1) Bales comme inventeur de système tachygraphique (?)
On trouve une longue entrée (pp. 428-440) sur Bales dans Biographia Britannica, or the lives
of the most eminent persons who have flourished in Great Britain and Ireland from the earliest ages
down to the present times, collected from the best authorities, both printed and manuscript,
and digested in the manner of Mr Bayle's Historical and Critical Dictionary, volume 1, Londres, 1747
[disponible en ligne sur Google Books]
Bales était réputé comme calligraphe, et notamment comme virtuose de la micrographie,
arrivant à placer toute une série de prières sur un espace minuscule gros comme une pièce de monnaie.

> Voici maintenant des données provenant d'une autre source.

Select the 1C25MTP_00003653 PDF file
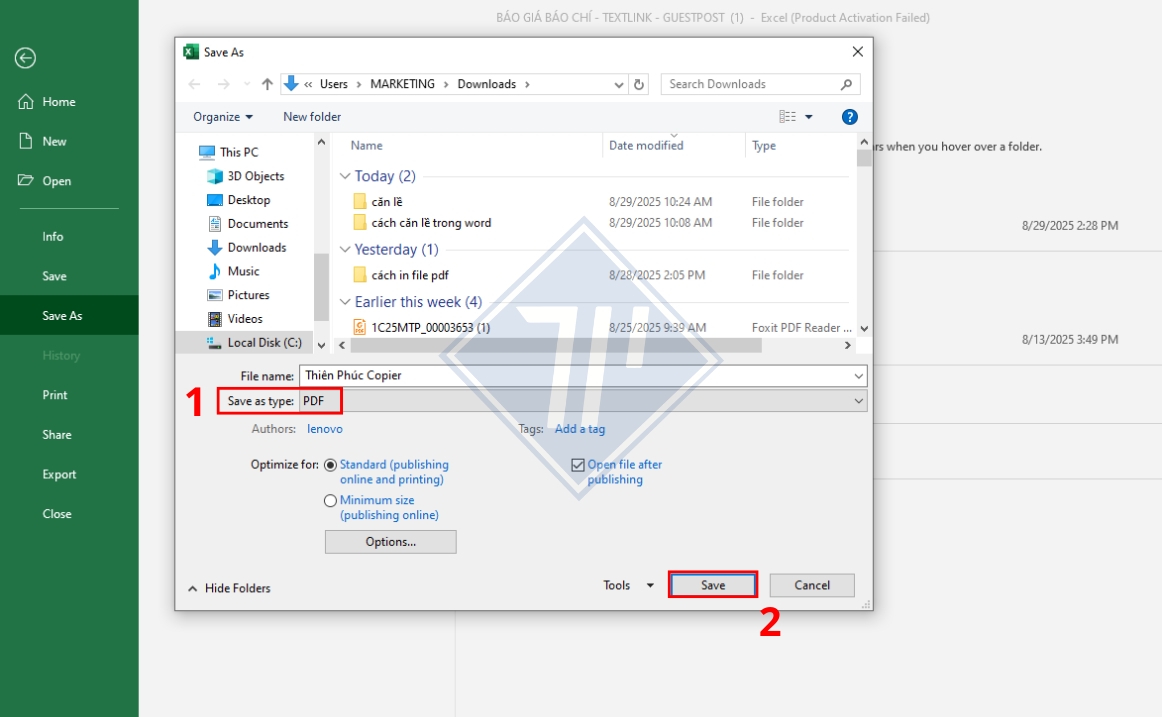The image size is (1162, 717). tap(430, 327)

Dans son Writing Schoolmaster divisé en trois livres, chacun correspondant à un art
de l'écriture partculier, Bales consacre un livre au "swift writing" (sa brachygraphie),
un au "true writing" (l'orthographe), et un au "fair writing" (la calligraphie). La partie brachygraphique
a été republiée ensuite séparément.
La brachygraphie de Bales, qui serait une amélioration du système de Timothy Bright, est décrite
de façon allusive et obscure dans Biographia Britannica :
"The improvement made by Bales in his book aforesaid, was to write after the Doctor's charactery words,
divided into dozens, by the Roman letter, with certain commas, and other periods or short marks,
so be set about each letter in twelve several places, for the distinction of every word".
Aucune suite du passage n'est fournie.